RESULTS: Here we investigated the mechanism by which CypA regulates HIV-1 transduction efficiency using 27 different human cell lines, 32 HeLa subclones, and several previously characterized HIV-1 CA mutants. Disruption of CypA binding to wild-type CA, or to any of the mutant CAs, caused a decrease in HIV-1 reverse transcription in all the cell lines analyzed here. This block to reverse transcription, though, did not correlate with cell type-specific effects on transduction efficiency. The level of 2-LTR circles, a marker for nuclear transport of the viral cDNA that results from reverse transcription, correlated closely with effects on infectivity. No correlation was observed between the cell type-specific effects on infectivity and the steady-state CypA protein levels in these cells. Instead, as indicated by a fate-of-capsid assay, CsA released the HIV-1 CA core from an apparent state of hyperstabilization, in a cell type-specific manner.

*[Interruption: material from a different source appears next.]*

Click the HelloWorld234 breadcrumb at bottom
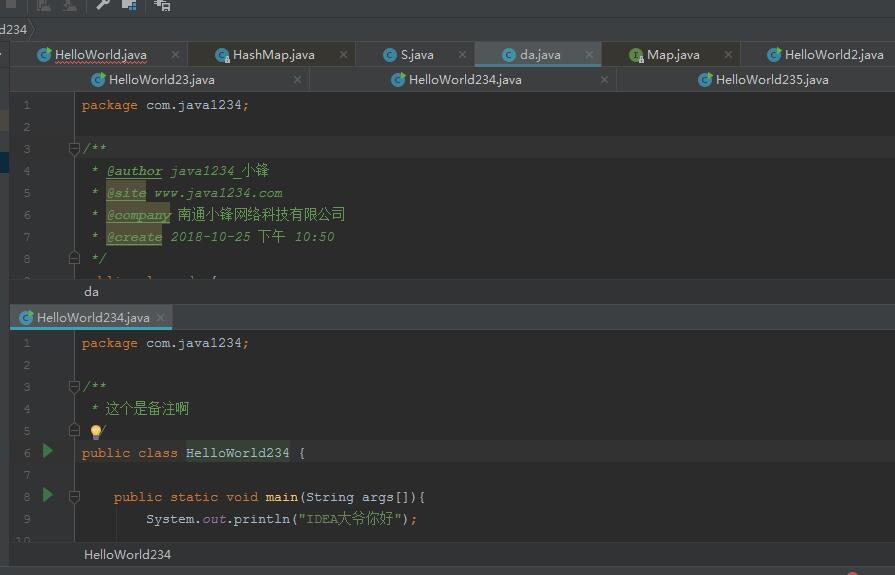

CONCLUSION: These data demonstrate that, while CypA promotes reverse transcription under all conditions tested here, its effect on HIV-1 infectivity correlates more closely with effects on nuclear entry of the viral cDNA. The data also support the hypothesis that a cell-type specific CypA-dependent restriction factor blocks HIV-1 replication by delaying CA core uncoating and hindering nuclear entry.
Rights and Permissions
© 2014 De Iaco and Luban; licensee BioMed Central Ltd. This is an open access article distributed under the terms of the Creative Commons Attribution License (http://creativecommons.org/licenses/by/2.0), which permits unrestricted use, distribution, and reproduction in any medium, provided the original work is properly cited.
DOI of Published Version
10.1186/1742-4690-11-11
Source
Retrovirology. 2014 Jan 30;11:11. doi: 10.1186/1742-4690-11-11. Link to article on publisher's site
Journal/Book/Conference Title
Retrovirology
Related Resources
PubMed ID
24479545
Repository Citation
De Iaco, Alberto and Luban, Jeremy, "Cyclophilin A promotes HIV-1 reverse transcription but its effect on transduction correlates best with its effect on nuclear entry of viral cDNA" (2014). Open Access Articles. 2416.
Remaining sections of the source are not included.